##### Data for this exercise #####

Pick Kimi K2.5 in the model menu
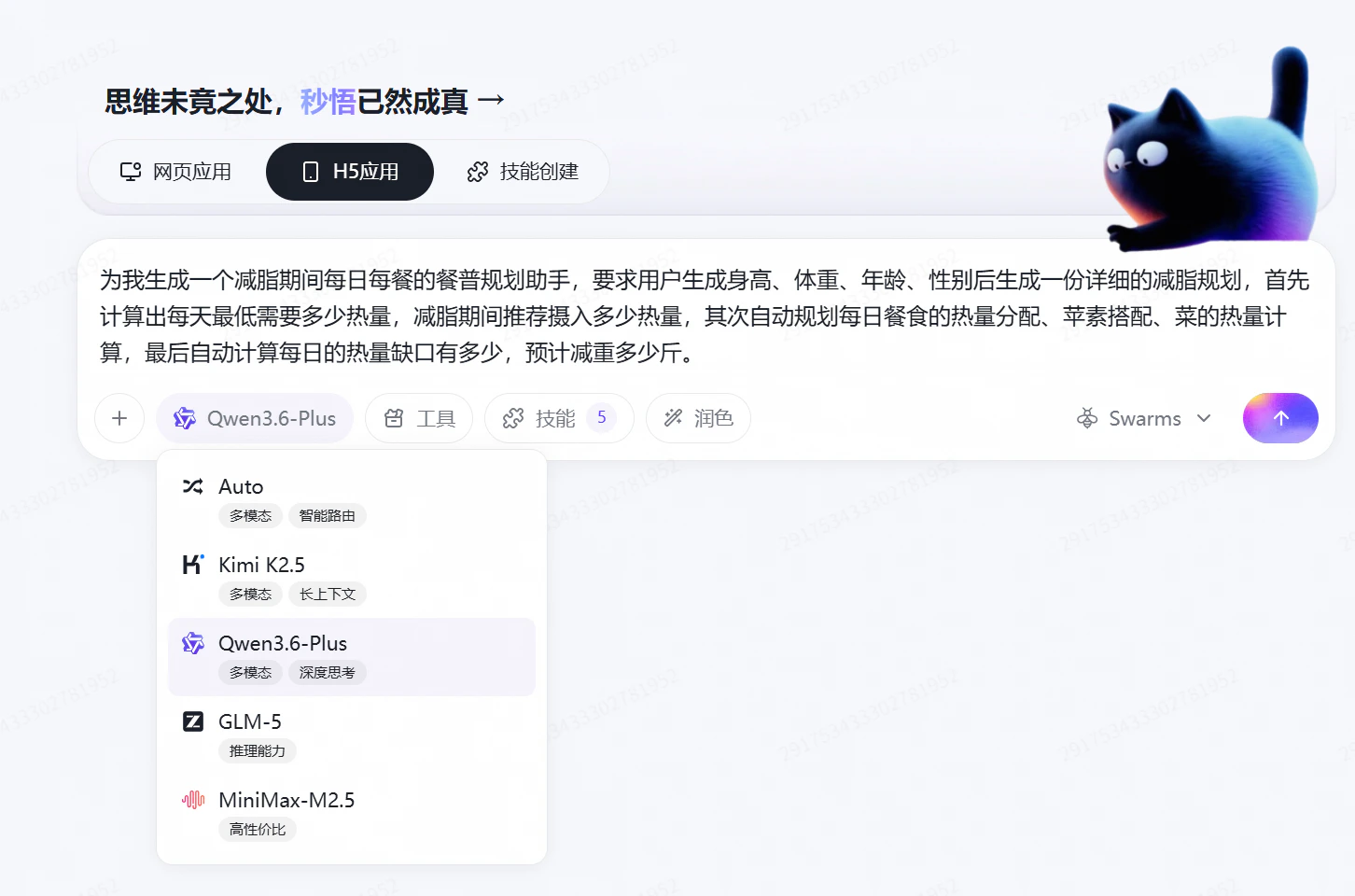 point(351,579)
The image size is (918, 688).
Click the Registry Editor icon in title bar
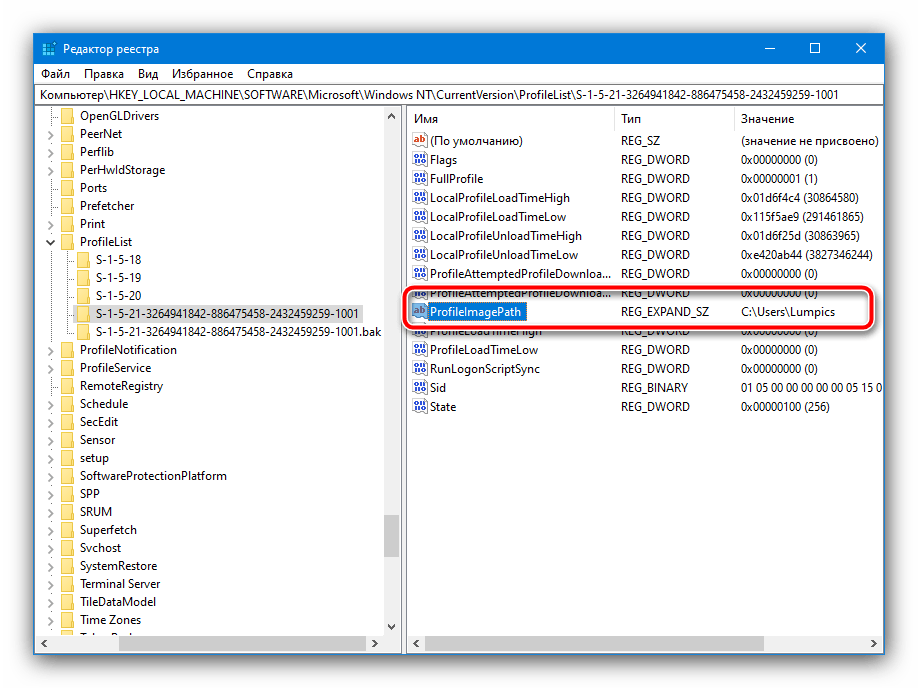49,49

#####

◆ **What the task asks**: In the copy, omit the pictures and reproduce every entry exactly.

◆ **Result of the exercise**:
Pick Kimi K2.5 in the model menu
 point(351,579)
The image size is (918, 688).
Click the Registry Editor icon in title bar
49,49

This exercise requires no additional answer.